Nagroda fair play? Przyznał, że nie był faulowany i... strzelił gola (WIDEO)
Oto wzór uczciwej postawy na lodzie. Doświadczony zawodnik powiedział sędziemu, że ten pomylił się nakładając karę na gracza przeciwnego zespołu. Na nagrodę fair play jeszcze trochę poczeka, ale na lodzie nagrodę dał sobie szybko sam.
Doświadczony, 36-letni czeski napastnik Josef Skořepa dał przykład postawy fair na lodzie, na jaką mało kto by się zdecydował. W trzeciej tercji meczu drugiej klasy rozgrywkowej w Czechach pomiędzy jego Duklą Igława a Stadionem Litomierzyce poinformował sędziego, że ten pomylił się nakładając karę na Patrika Marcela ze Stadionu. Arbiter uznał, że Marcel podciął Skořepę i chciał odesłać obrońcę rywali na dwie minuty do boksu kar. Rzekomo poszkodowany gracz podjechał jednak do sędziego i wytłumaczył mu, że nic takiego nie miało miejsca. Sędzia anulował karę, a zawodnik gości za swoją postawę otrzymał od kibiców rywali brawa.

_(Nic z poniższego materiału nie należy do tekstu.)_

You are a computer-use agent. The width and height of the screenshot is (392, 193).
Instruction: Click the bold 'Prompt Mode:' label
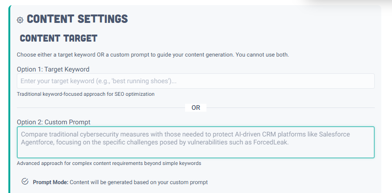click(x=50, y=182)
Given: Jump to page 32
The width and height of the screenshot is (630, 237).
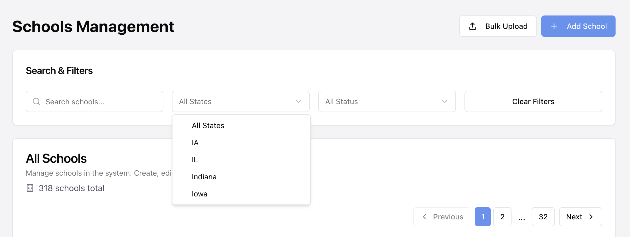Looking at the screenshot, I should [543, 217].
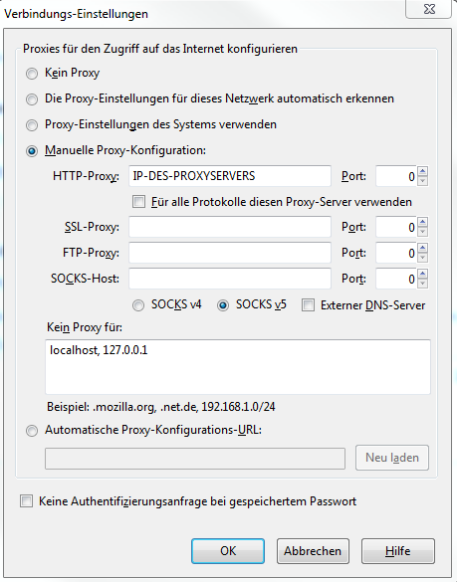This screenshot has height=582, width=457.
Task: Select the Kein Proxy radio option
Action: pyautogui.click(x=32, y=73)
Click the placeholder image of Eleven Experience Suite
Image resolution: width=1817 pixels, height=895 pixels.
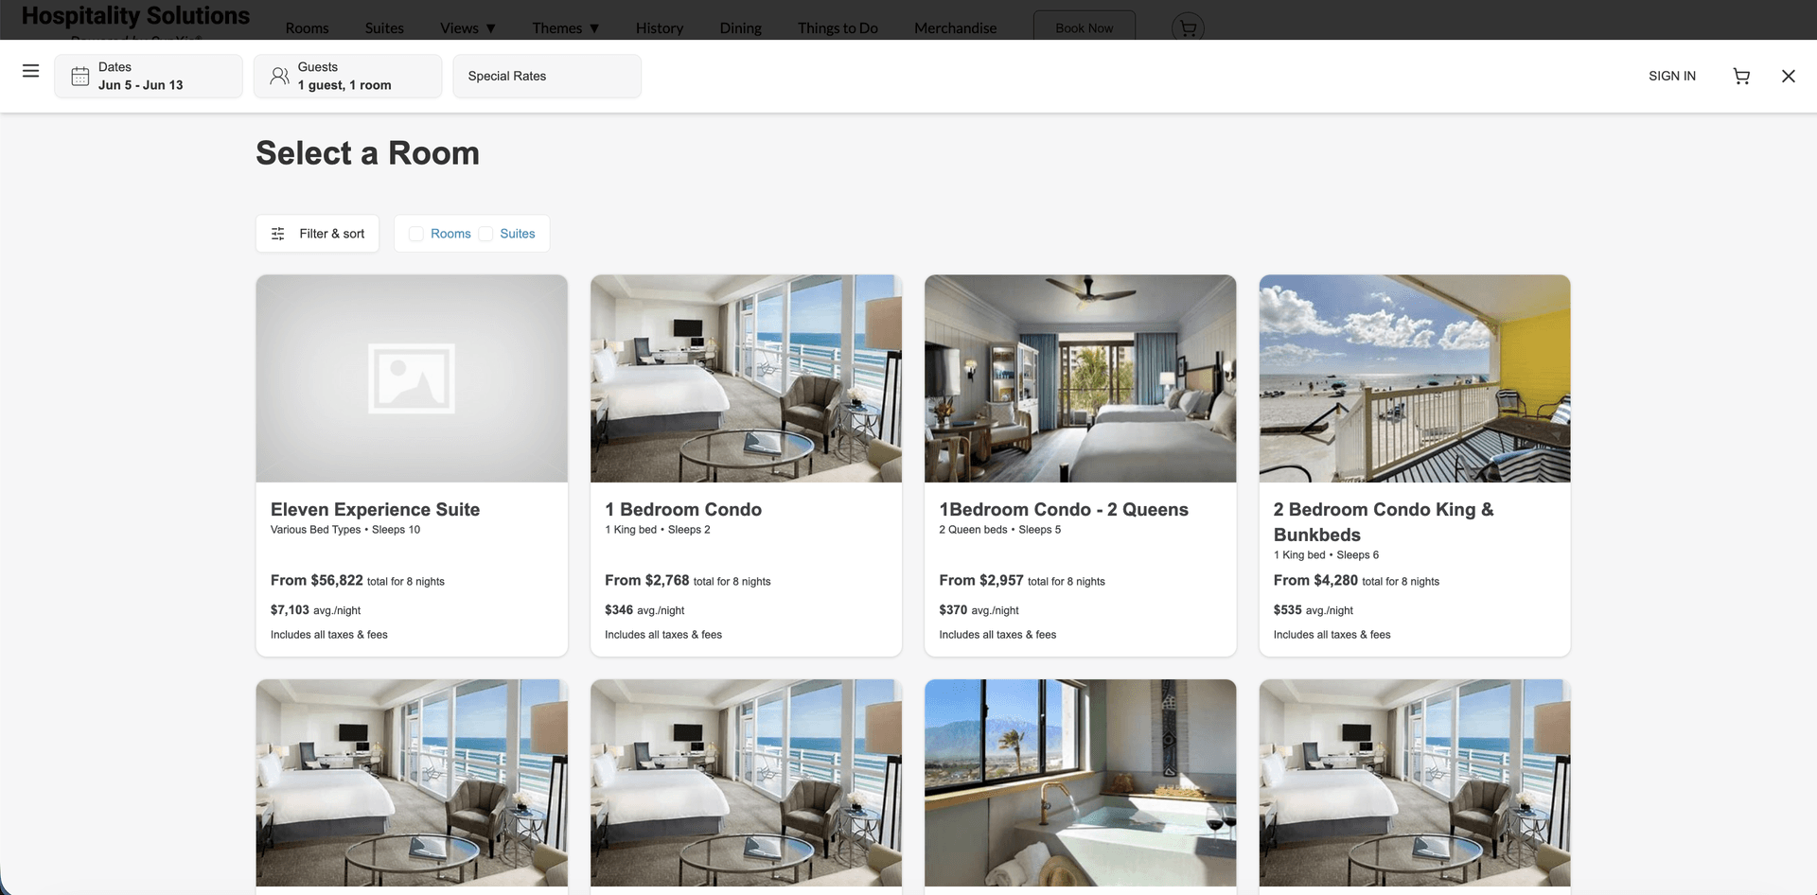click(412, 378)
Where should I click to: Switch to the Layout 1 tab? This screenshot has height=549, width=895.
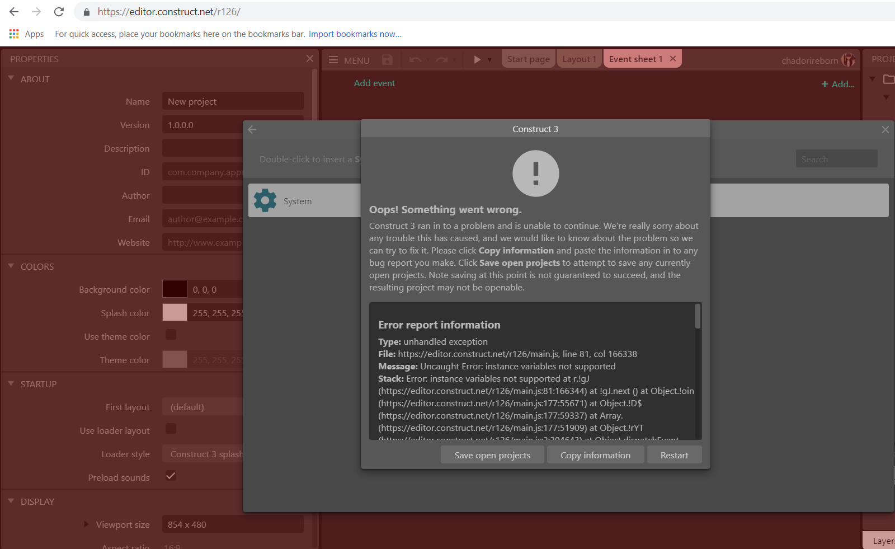tap(579, 58)
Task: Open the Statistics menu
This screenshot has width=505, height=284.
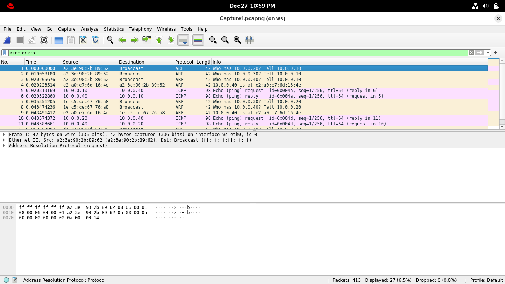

Jego zachowanie jest tym bardziej godne podziwu, że Dukla przegrywała wówczas 2:3 i gra w przewadze dałaby jej szansę na doprowadzenie do remisu. Ale remis był kilka minut później i to właśnie dzięki Skořepie. Alternatywny kapitan gości podczas gry w przewadze z bliska skierował krążek do bramki i wyrównał na 3:3. Pełnego happy endu jednak nie było, bo na niespełna dwie minuty przed końcem trzeciej tercji Stadion strzelił czwartego gola i ostatecznie wygrał 4:3.